- [To do] According to the passage on virtual and mixed reality music training, how many participants took part in the user study by Johnson et al. (2020)?

Pinkl and Cohen (2022) proposed a VR action observation tool for rhythmic coordination training. The study explores three perspective options, including a prerecorded monoscopic spherical video scene, a first-person perspective scene, and a third option showing prerecorded arm and hand movements. The goal is to learn by experiencing the executed gestures of the rhythms in the first person and mimicking the play of the sticks or hands in the virtual scene or video. In their second work, Pinkl and Cohen (2023) provide an extension of their setup by introducing simultaneous feedback and multimodal cues to enhance the user’s immersion. This significantly extends their previously developed drumming practice tools, but without a user study it is difficult to assess the effectiveness of such a system in a practical teaching context.

One of the most difficult requirements of practicing musical skills is the student’s ability to self-assess their performance without feedback from a professional. Johnson et al. (2020) studied computer-assisted musical instrument tutoring (CAMIT) for MR, by developing MR:emin, an immersive MR music learning environment for the theremin, an electronic musical instrument controlled without physical contact. They conducted a user study with 30 participants using a NoVis environment with auditory feedback only, a NoImm environment, and an Imm environment with both visual and auditory feedback, the first using only a high-resolution display and the second using an HMD. While both NoImm and Imm environments with visual feedback showed more accurate performance during training, they actually resulted in a slightly lower percentage improvement in learning transfer. The researchers suggested that this was due to the addition of strong visual elements, which caused participants to rely more heavily on visual than auditory feedback. Post-test interviews confirmed this conjecture. Participants indicated that they relied more heavily on tuning the virtual hand position to the visual feedback than to the auditory feedback. Although this was not as clear in the UEQ, participants preferred the Imm environment and found it much more engaging. Even though the results of the study are more closely related to teaching instruments than rhythmic skills, we followed some of the important guidelines they mentioned that were applicable to our research objectives. We designed the tasks so that participants had to focus on auditory feedback rather than visual feedback. The visual cues served only as additional guidance during training and did not unnecessarily distract users with a stronger musical background.

- [Recorded data]
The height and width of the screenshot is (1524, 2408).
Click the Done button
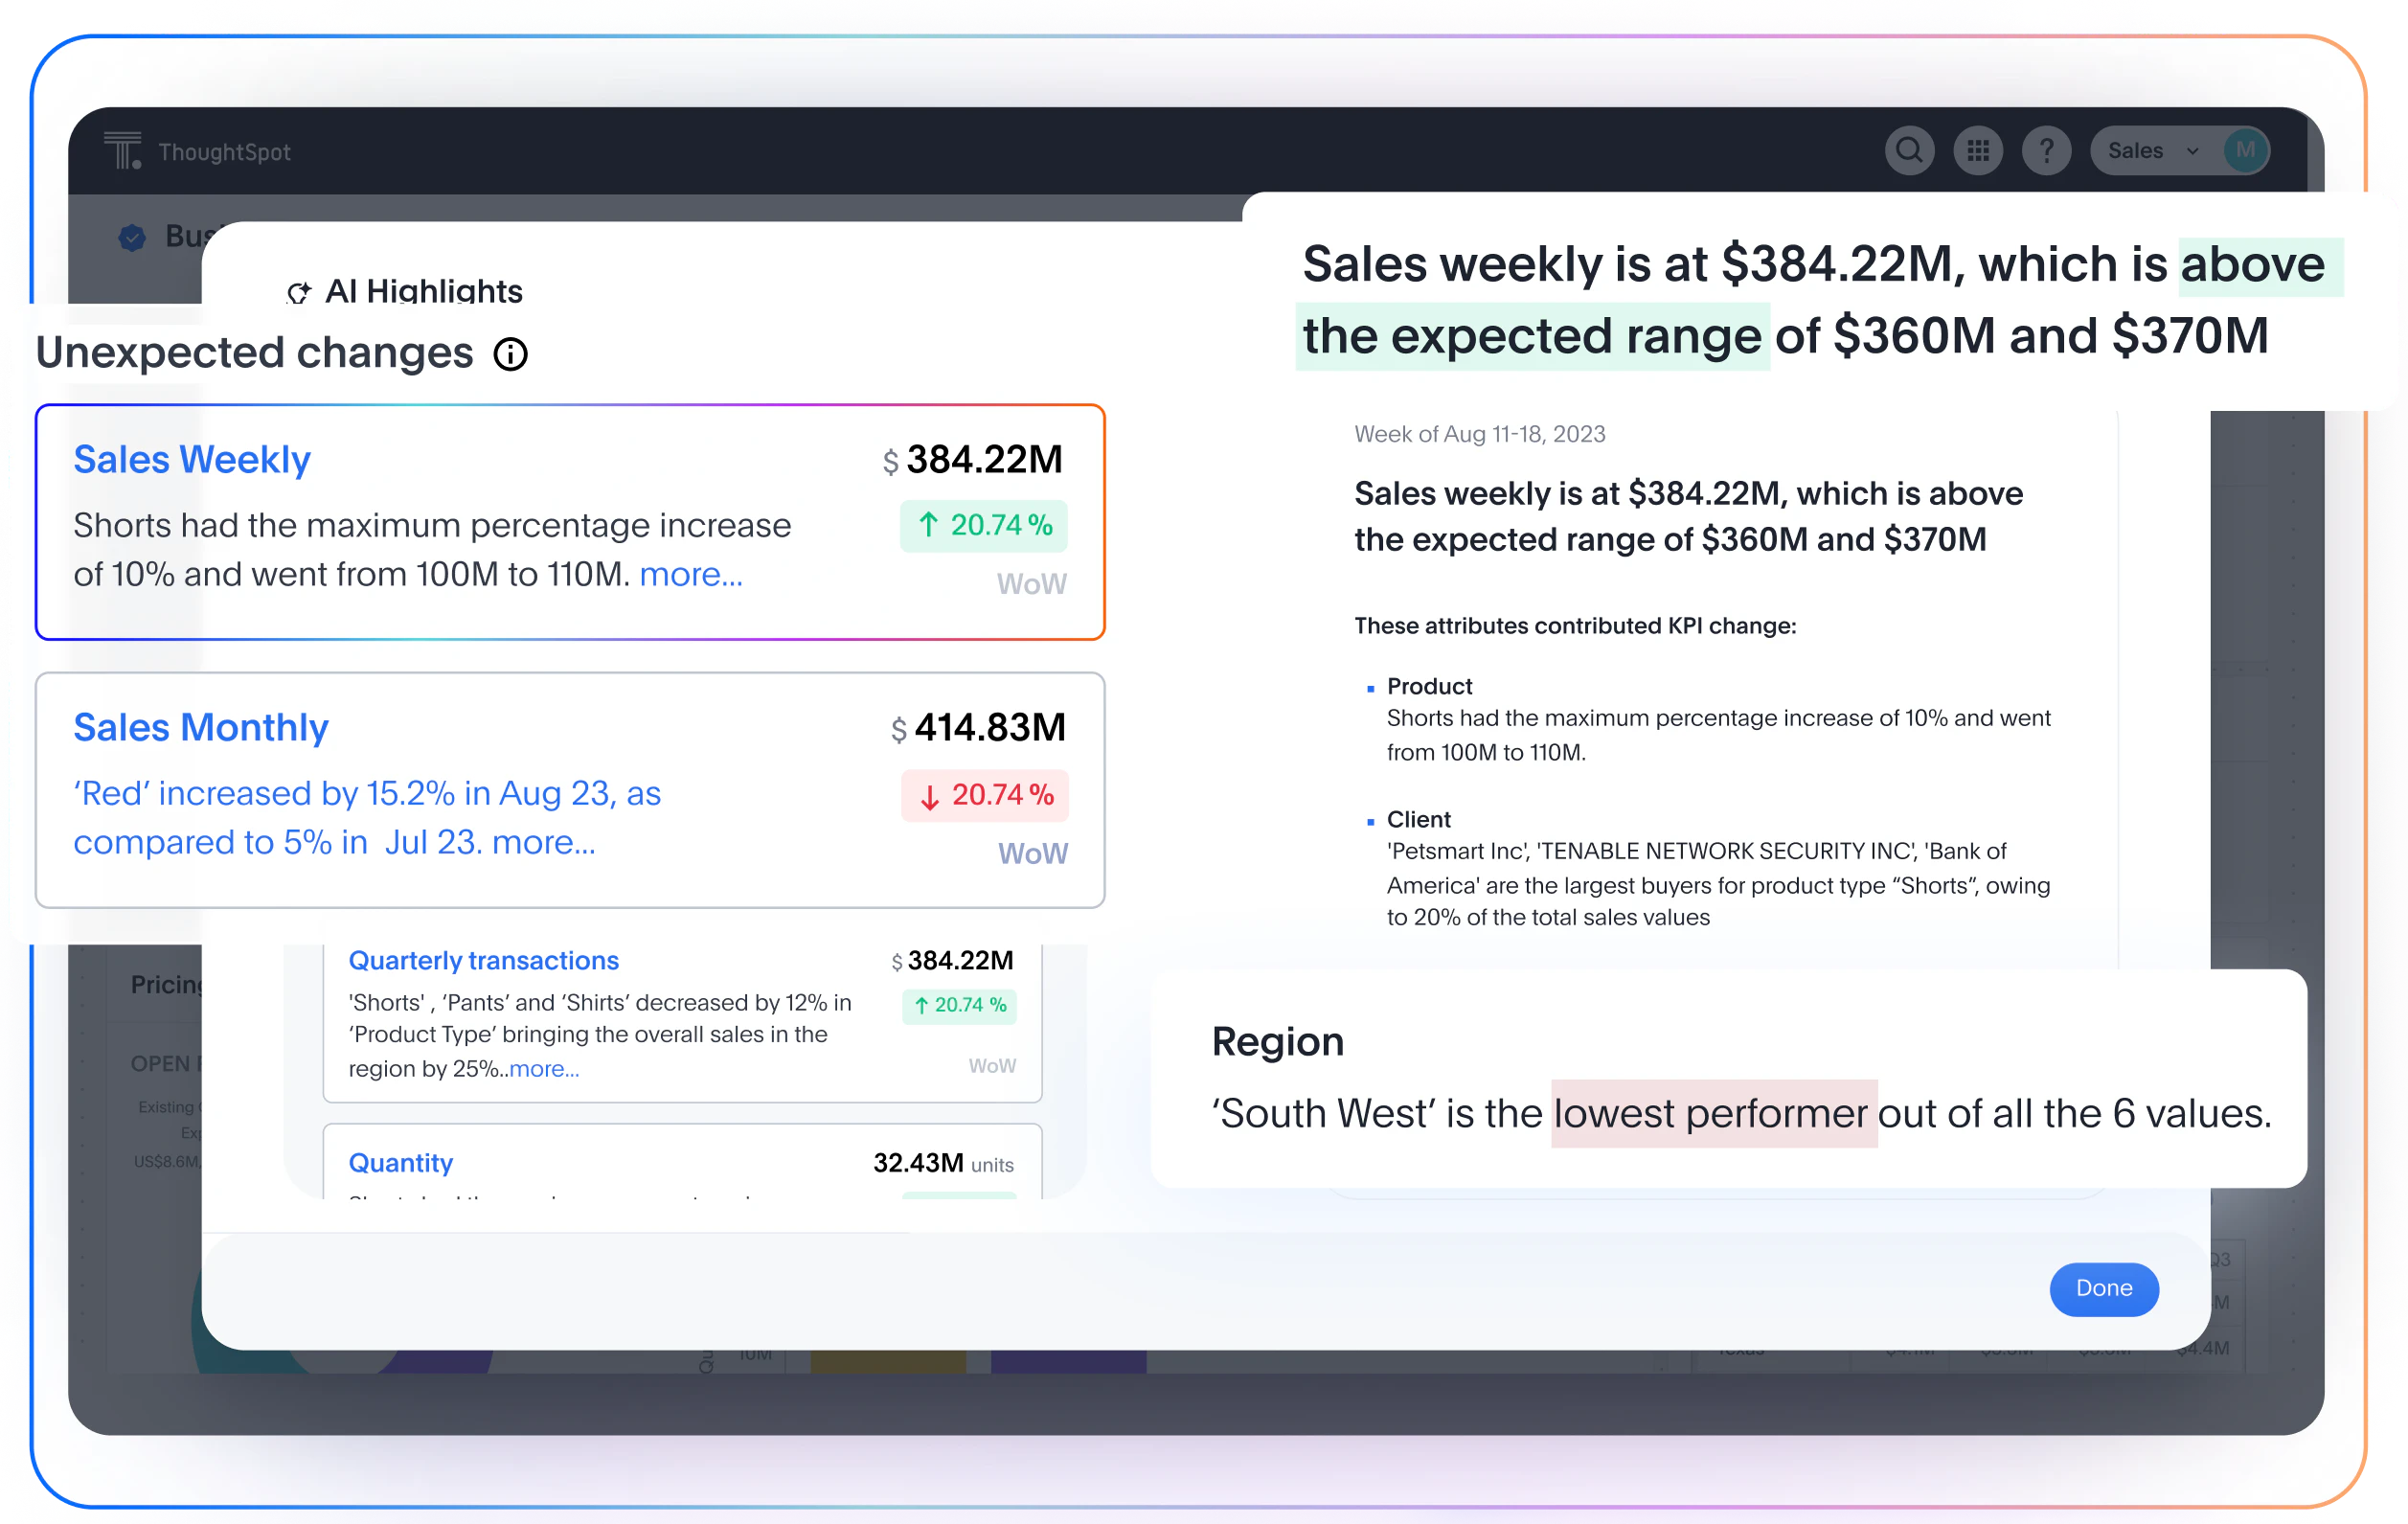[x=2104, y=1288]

- [Response to the exercise] 30 participants.